Any other recommendations for UV light? I am looking for one right now. Thanks!


----------



## rich815 (Jun 27, 2007)

I just got a 24W one from a company called AA. Bought it at Petsmart for $58. Cleared up a week old Green Water bloom (that was getting worse every day) overnight. It was still a bit cloudy (though white not green anymore). ONe big water change later, and 3 days past, and I'm crystal clear again.

It's a cheap Chinese-made unit but did the job. I'm letting it run for another day then taking it out.

It's this one:

http://www.aa-aquarium.com/showroom4.php?id=157&level=1

(click CANCEL if it asks you to install a language pack)


----------



## anhtu402 (Jan 11, 2009)

Do you keep yours on all the time or did you stop after it was gone. Also, intake or output of the filter? hihihi.. I"m guessing intake, but want to make sure. Thanks!


----------



## anhtu402 (Jan 11, 2009)

OH sorry, i see, it's an internal one. Thanks anywho.. But yeah, how long did you have it in your tank?


----------



## AaronT (Apr 26, 2004)

The best brand is the Aqua brand. You'll pay a little bit more for them, but they're worth every penny. Some models even have a built in slider that scrapes down the sides of the glass tube inside without opening up the unit.

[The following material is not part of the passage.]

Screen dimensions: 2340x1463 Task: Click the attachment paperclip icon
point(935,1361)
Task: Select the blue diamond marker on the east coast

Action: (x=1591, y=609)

http://www.marinedepot.com/ps_Aquar...ltraviolet_sterilizers_ozonizers_aqua_uv.html


----------



## JET (Dec 20, 2008)

Now that is the kind of recommendation I was looking for, especially after I just purchased one(Aqua Ultraviolet Classic 8 Watt UV A00001) from Webb’s Water Garden. I have not received it yet, but it does look like a well made unit, prices are much more reasonable at Webb’s too!


----------



## Left C (Jun 14, 2005)

I bought my brother an Aqua UV with a wiper for his Koi pond. He loves it.


----------